Four achievements during the year were of particular note:
The successful completion of the manufacturing of four FT reactors and catalyst and delivery to Red Rock Biofuels’ Lakeview site in Oregon.
The group’s application for Planning Consent for the Altalto waste to jet fuel project was approved in May 2020 by North East Lincolnshire Council.
July saw an oversubscribed fund raise of £21m, and further contributions from both British Airways and Shell towards the technical development of its Altalto project.
Velocys concluded the wood chips to SAF NEDO demonstration project in Nagoya, Japan with its partner, Toyo Engineering Corporation.
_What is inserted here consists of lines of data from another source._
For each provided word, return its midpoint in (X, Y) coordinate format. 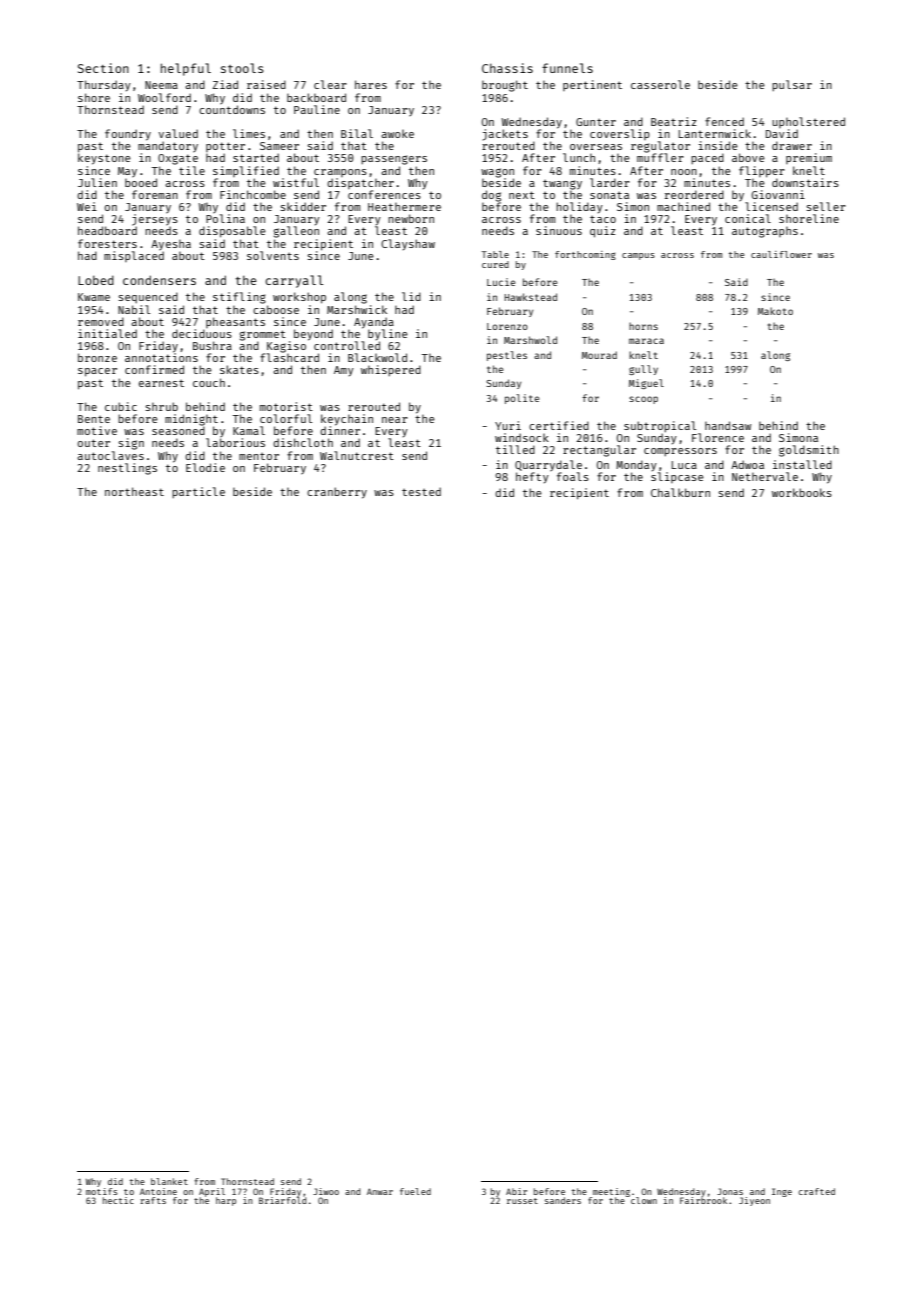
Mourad (599, 355)
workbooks (802, 492)
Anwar (380, 1191)
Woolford (164, 97)
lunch (579, 157)
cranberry (337, 493)
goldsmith (809, 451)
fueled (415, 1191)
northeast (134, 491)
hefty (532, 477)
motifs (101, 1191)
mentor (259, 456)
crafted (816, 1191)
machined (683, 206)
The group also notes a ‘number of high-quality interviews with the CEO’ and ‘the mention of Velocys at the Downing Street daily briefing by the Secretary of State for Transport, Grant Shapps in June 2020’.
High quality interviews are presumably better than low quality interviews, but profitability would be better than either. And Grant Shapps mentioning your name isn’t much for investors to hang their hats on.
No qualms with Stockopedia’s description of Velocys as a ‘Highly Speculative Small Cap Sucker Stock’.
If there was a good risk:reward opportunity here wouldn’t directors be buying more shares at these levels?
I’m comfortable letting other investors take up the investment risk here. There is an investment case and a potentially large addressable market. There always is with these stocks, that’s why people get tempted in.
It might be that Velocys comes good and transforms into a clean energy powerhouse but, on balance, it is more likely that some kind of delay to revenue growth arises and further funds are required in my opinion.
The group exhibits a pattern of behaviour over time of raising cash from shareholders, spending that money, and then raising some more. In 2014 it raised almost as much as today’s entire market cap. Where has that capital gone?